To promote the film, however, Tarantino has been dressing down. Way down. Like pusher-in-the-alley down. Late last month, he spent his entire hour on The Charlie Rose Show in a black dress shirt with gray stripes. The button-down covered a gray T-shirt. He also wore a Jackie Brown baseball cap over his increasingly copper hair. The conversation was so good that you didn’t notice what he was wearing … but still.
In Europe, it grew stranger. For the Rome premiere, Tarantino wore black pants and a black leather blazer over a white dress shirt that might’ve once been tucked in. He wore it all over a black T-shirt. To his right were Jamie Foxx doing dapper-casual and Kerry Washington wearing the sort of clingy, three-quarter-length, high-action dress (peephole top; black and white; patterned chartreuse that ruffled at the back of the knee and snaked up to the waist) that only a woman who looks like Kerry Washington could survive wearing.

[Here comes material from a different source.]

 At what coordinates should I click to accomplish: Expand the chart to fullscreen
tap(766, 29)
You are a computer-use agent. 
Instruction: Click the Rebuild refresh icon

What Tarantino wore to the Rome photo call was distressing, since it was so far from the man we thought him to be. Tarantino has become a star director, a filmmaker like Alfred Hitchcock, Woody Allen, Martin Scorsese, David Lynch, or Spike Lee — a director with a trademark style. He once comported himself with a degree of smoothness. For Inglourious Basterds, he sat at Rose’s table in a black blazer and matching dress shirt. For Jackie Brown, it was another black jacket but worn over a béchamel-white mock turtleneck. For Pulp Fiction, it was an emerald tie and a suit the color of the deep parts of the Mediterranean Sea.
Each of these appearances featured a man who seemed to want anyone watching him to know that he had it, that he was cool, that he liked the way he looked in béchamel. He was going for Rat Pack — all of them. He was going French New Wave. He was going for Son of a Bitch. Not anymore. At that Rome premiere, it was upsetting, like watching Mark Cuban become Steven Seagal.
You’d think the release of Tarantino’s most blaxploitationist extravaganza would have licensed him to get reacquainted with more flatteringly ostentatious clothes. Then it occurs to you that Tarantino will turn 50 this year, and that he might not have anything he feels he needs to prove — that dressing like Sammy Davis Jr. was just something his younger, trimmer self simply needed to do. To say I’m black on both sides, dammit.
Of course, there might be another explanation. On Craig Ferguson’s show December 20, Tarantino wore jeans and a leather jacket over a black LRG sweatshirt, printed with the stoner-skater company’s full name in chronic-leaf green: Lifted Research Group. Maybe he’s found racial enlightenment. Or maybe he’s just been really high.